本例患者急诊行肠系膜上静脉导管负压抽栓、溶栓、球扩、置管溶栓及AngioJet 机械抽栓治疗后,次日肠系膜上静脉造影血栓负荷明显减轻,提示治疗有效。但患者同时存在腹膜炎、感染性休克症状,遂全麻下行小肠部分切除术。患者介入术后9 d 监测凝血指标突发恶化,肠系膜动、静脉多发新发血栓形成。给予维生素K 补充、输注血浆、冷沉淀后凝血指标改善仍不理想,考虑患者为孕产妇,高凝状态,容易形成血栓。本次发病后经过积极的取栓、溶栓及手术治疗后,给予及时而充分的抗凝治疗情况下患者再次出现全身多发血管的血栓形成,故怀疑患者有潜在APS。APS 是一种全身性自身免疫性疾病,其特征是抗磷脂抗体存在下与血栓形成相关的临床疾病或妊娠合并症[13]。据报道,APS 与MVT 风险增加相关[14]。本例患者ATⅢ:64%,对于缺乏凝血酶Ⅲ等原因导致的肝素抵抗的患者,阿加曲班可作为肝素抗药性的替代抗凝剂[15]。后经调整抗凝药物为阿加曲班治疗基础上,再予甲泼尼龙80 mg 和人免疫球蛋白20 g 治疗。患者症状及体征逐渐好转后出院。由于患者没有遗传性抗凝血酶Ⅲ缺乏的家族史,且抗磷脂抗体阴性,狼疮凝集物阴性,认为她第一次住院期间MVT 的发生是特发性的,而不是继发性的抗凝血酶Ⅲ缺乏。

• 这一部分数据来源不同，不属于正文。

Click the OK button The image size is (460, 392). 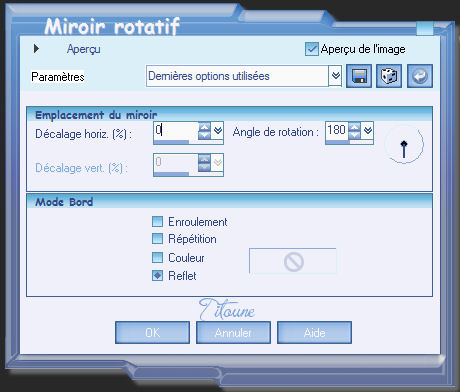[x=152, y=332]
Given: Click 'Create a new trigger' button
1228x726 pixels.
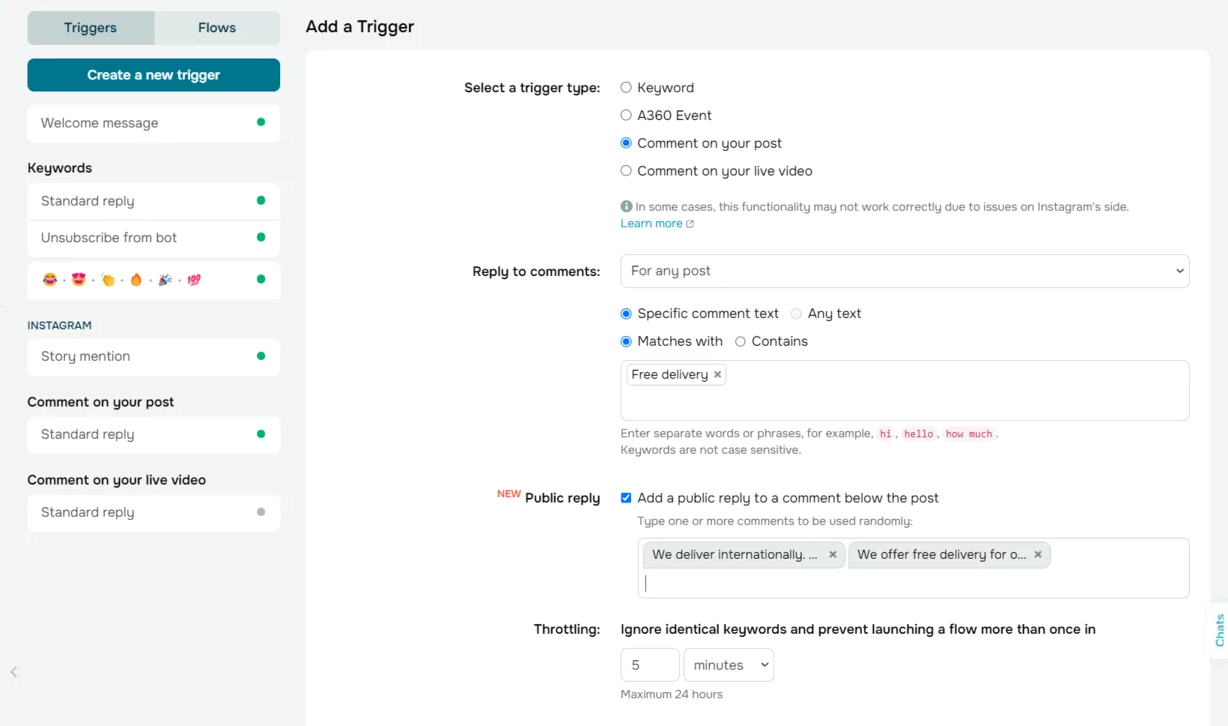Looking at the screenshot, I should tap(153, 75).
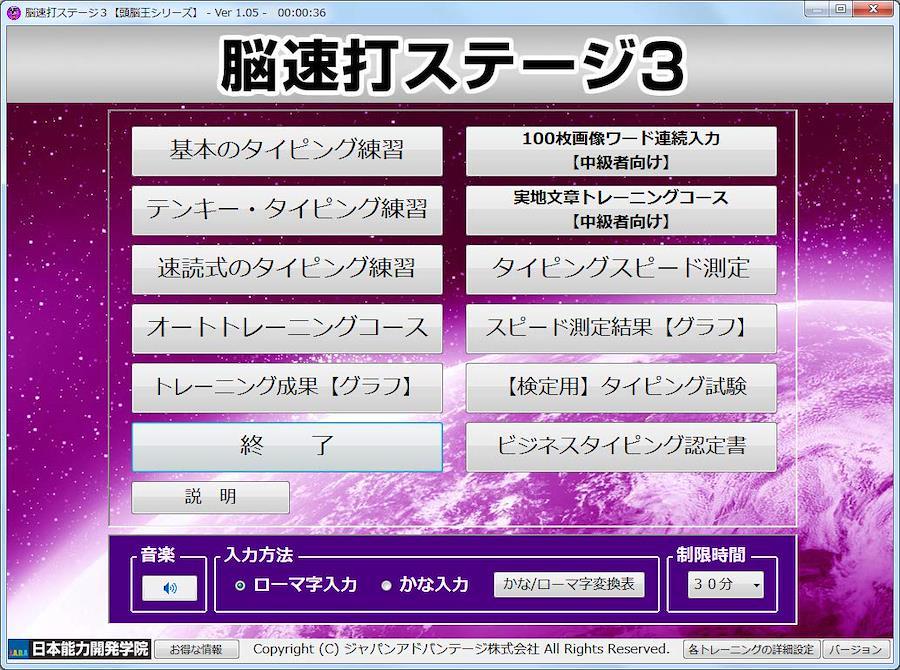Click the app icon in title bar
900x670 pixels.
[x=14, y=10]
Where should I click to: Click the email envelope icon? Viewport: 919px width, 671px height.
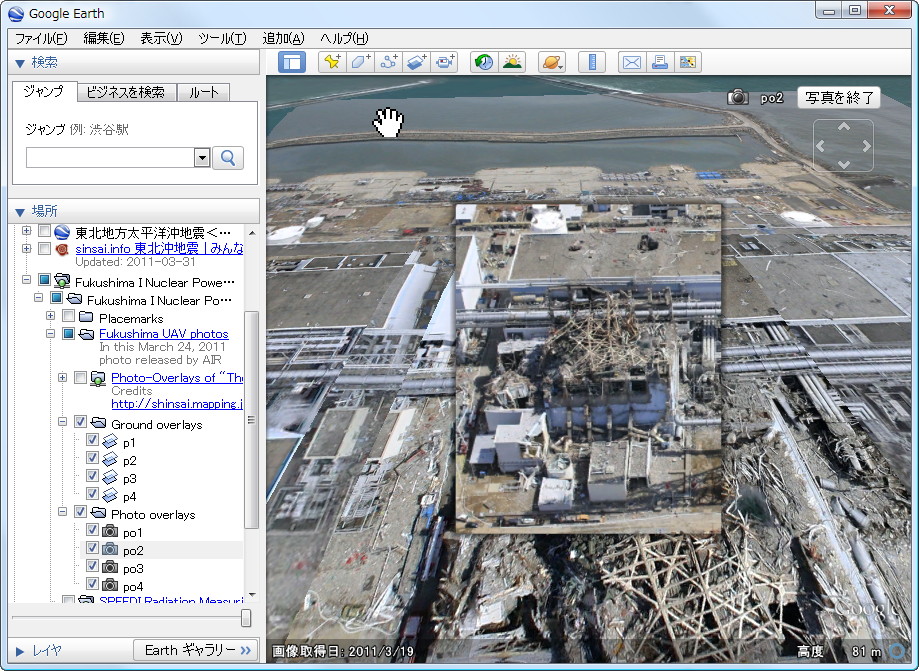point(631,62)
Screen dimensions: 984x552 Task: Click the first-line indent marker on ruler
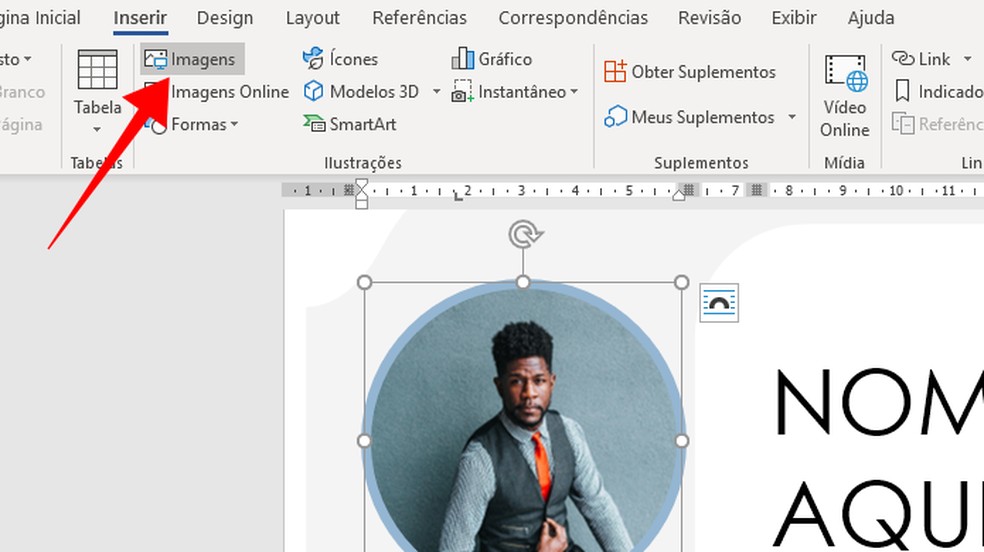coord(362,186)
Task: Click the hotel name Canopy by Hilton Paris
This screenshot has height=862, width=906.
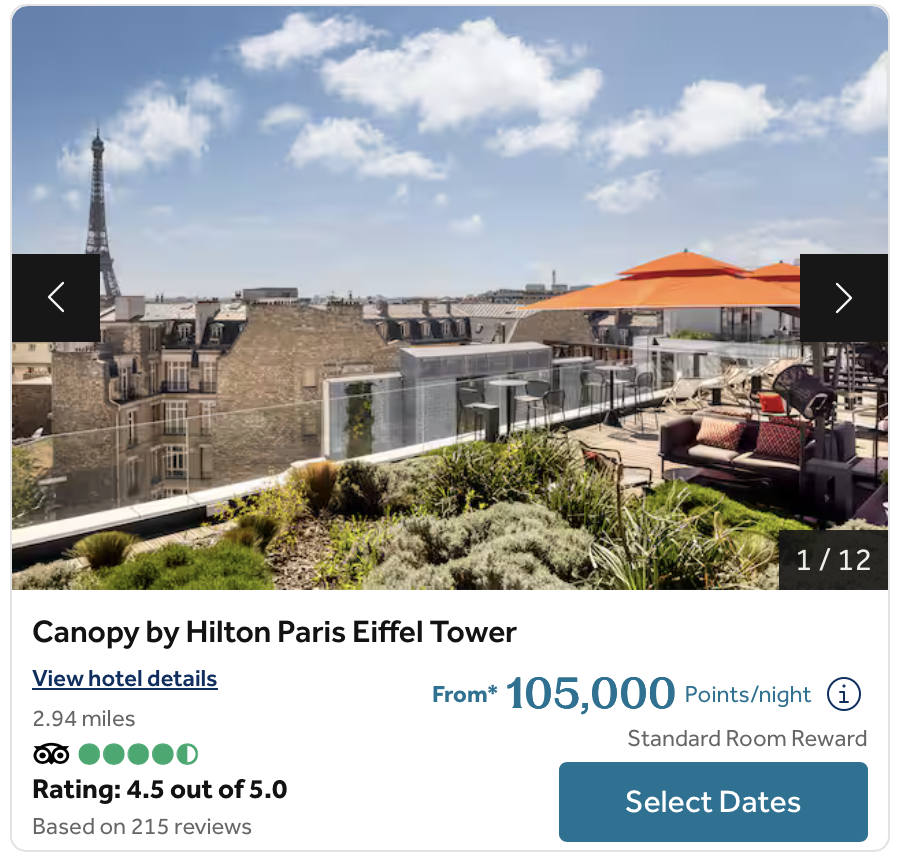Action: point(274,632)
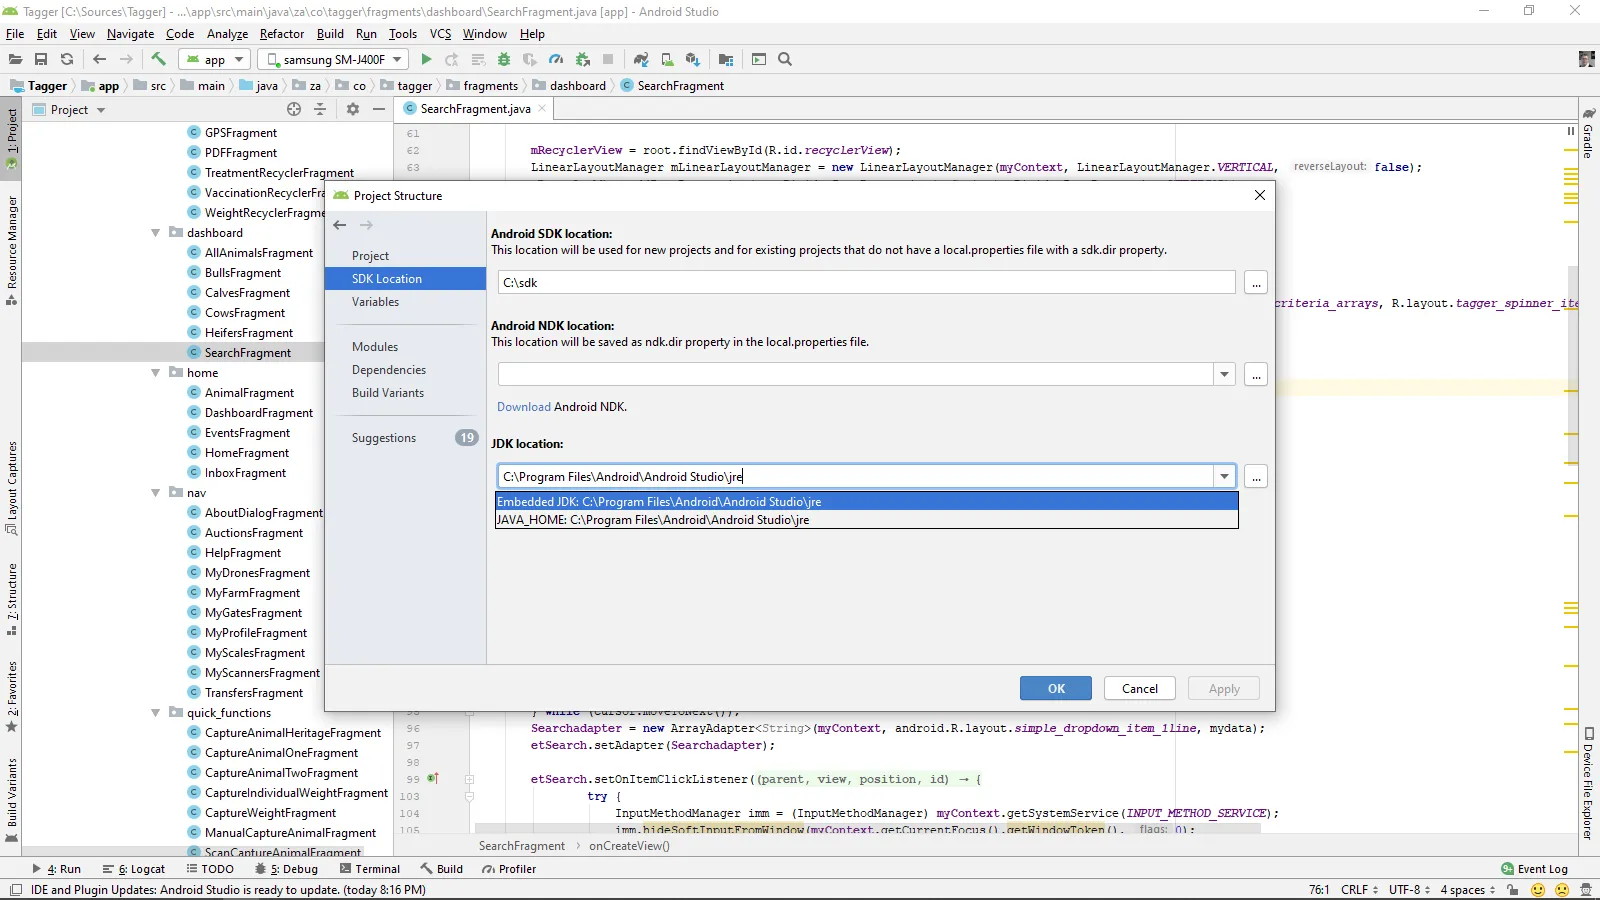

通过本例患者的诊治,认识到孕产妇是发生深静脉血栓的高危因素,而肠系膜上静脉血栓形成由于症状不典型、起病隐匿等因素,极易造成对该病的误诊或漏诊,对于高危患者,更应该详细询问病史及仔细地体格检查、及时完善影像学及血生化检查。而对于反复出现全身多发血栓、凝血指标恶化、积极抗凝处理效果不理想的情况,则应考虑到是否为孕产妇合并易栓症或APS,检测抗磷脂抗体、ATⅢ等相关指标后作出综合评判,治疗上及时、严格、准确地把握介入手术及外科剖腹探查手术指征与时机,抗凝效果欠佳时及时调整抗凝药物方案,并给予充分的内科支持治疗,对于挽救此类患者有着重要的意义。